FileSource fs1("private.key.bin", true);
ed25519::Signer signer;
signer.AccessPrivateKey().Load(fs1);

bool valid = signer.GetPrivateKey().Validate(prng, 3);
if (valid == false)
    throw std::runtime_error("Invalid private key");

FileSource fs2("public.key.bin", true);
ed25519::Verifier verifier;
verifier.AccessPublicKey().Load(fs2);

valid = verifier.GetPublicKey().Validate(prng, 3);
if (valid == false)
    throw std::runtime_error("Invalid public key");

std::cout << "Keys are valid" << std::endl;

Running the code on the previous keys produces the message "Keys are valid" as expected.

Be careful when loading some keys, like those found in the RFCs. The keys are not clamped and fail validation.

Key Validation

You should always validate keys that you did not generate, including keys loaded via methods like Load and BERDecode. You should refrain from trusting the work of others. Trust is something to fall back to when you don't have security controls to place. In the case of private keys you do have controls to use.

Here is how the library validates ed25519 private keys. The level 3 check is expensive because it performs a pairwise consistency check by performing the scalar multiplication and comparing the calculated public key to the original public key.

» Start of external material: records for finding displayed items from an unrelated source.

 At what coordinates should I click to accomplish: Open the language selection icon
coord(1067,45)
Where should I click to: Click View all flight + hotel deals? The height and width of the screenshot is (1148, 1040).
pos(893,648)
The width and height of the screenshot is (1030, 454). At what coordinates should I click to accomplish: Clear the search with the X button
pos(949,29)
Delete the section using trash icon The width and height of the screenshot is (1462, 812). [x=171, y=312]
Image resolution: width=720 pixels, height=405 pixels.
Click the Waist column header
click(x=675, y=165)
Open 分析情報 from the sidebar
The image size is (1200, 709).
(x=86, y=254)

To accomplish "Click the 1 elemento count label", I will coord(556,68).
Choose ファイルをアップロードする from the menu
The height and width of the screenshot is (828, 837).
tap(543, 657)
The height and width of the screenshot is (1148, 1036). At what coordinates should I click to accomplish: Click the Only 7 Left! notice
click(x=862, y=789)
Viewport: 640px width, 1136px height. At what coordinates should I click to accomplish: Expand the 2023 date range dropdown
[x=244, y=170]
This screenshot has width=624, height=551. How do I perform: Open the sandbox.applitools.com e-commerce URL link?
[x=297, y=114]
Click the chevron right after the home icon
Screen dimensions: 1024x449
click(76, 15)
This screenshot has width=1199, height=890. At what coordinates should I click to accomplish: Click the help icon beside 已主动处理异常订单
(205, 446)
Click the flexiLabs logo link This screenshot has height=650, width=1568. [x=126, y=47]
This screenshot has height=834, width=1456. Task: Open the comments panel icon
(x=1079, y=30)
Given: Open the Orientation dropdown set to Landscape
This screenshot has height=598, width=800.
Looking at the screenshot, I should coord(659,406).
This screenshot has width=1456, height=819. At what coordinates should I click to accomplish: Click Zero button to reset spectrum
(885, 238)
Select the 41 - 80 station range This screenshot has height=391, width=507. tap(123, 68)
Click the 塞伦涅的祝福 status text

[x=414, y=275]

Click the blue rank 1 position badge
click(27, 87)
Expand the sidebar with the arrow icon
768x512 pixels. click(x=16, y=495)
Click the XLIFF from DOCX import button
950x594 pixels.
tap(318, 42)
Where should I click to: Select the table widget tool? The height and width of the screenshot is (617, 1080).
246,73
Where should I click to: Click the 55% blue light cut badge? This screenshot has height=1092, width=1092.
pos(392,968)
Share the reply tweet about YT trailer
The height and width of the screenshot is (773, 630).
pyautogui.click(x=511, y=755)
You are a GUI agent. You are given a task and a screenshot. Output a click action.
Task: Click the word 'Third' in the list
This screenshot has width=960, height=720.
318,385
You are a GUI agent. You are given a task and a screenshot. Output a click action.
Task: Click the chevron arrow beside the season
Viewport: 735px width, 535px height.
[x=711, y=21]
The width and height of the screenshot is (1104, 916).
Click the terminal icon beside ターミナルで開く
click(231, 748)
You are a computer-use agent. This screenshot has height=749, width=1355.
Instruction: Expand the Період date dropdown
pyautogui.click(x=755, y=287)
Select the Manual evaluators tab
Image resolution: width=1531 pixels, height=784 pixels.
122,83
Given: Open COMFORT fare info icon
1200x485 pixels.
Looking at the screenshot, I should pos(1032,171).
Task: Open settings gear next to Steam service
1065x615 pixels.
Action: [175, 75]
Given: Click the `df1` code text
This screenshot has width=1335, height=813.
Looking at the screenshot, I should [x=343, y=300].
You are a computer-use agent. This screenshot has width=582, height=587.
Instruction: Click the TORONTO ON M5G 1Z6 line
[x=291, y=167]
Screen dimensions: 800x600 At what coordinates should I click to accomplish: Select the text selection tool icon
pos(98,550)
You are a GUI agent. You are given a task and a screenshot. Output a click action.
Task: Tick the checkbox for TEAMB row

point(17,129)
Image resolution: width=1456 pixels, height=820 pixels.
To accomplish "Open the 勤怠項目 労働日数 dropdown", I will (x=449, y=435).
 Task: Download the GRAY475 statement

bool ed25519PrivateKey::Validate(RandomNumberGenerator &rng, unsigned int level) const
{
    CRYPTOPP_UNUSED(rng);

    if (level >= 1 && IsSmallOrder(m_pk) == true)
        return false;
    if (level >= 3)
    {
        // Verify m_pk is pairwise consistent with m_sk
        SecByteBlock pk(PUBLIC_KEYLENGTH);
        SecretToPublicKey(pk, m_sk);

        if (VerifyBufsEqual(pk, m_pk, PUBLIC_KEYLENGTH) == false)
            return false;
    }

    return true;
}

ed25519 public keys are not validated because all points are valid and a pairwise consistency check requires the private key. The Validate function always returns true for public keys.

Using Integers

Earlier the following private key was shown. It is a random key that was serialized using PKCS #8 or Asymmetric Key Package format.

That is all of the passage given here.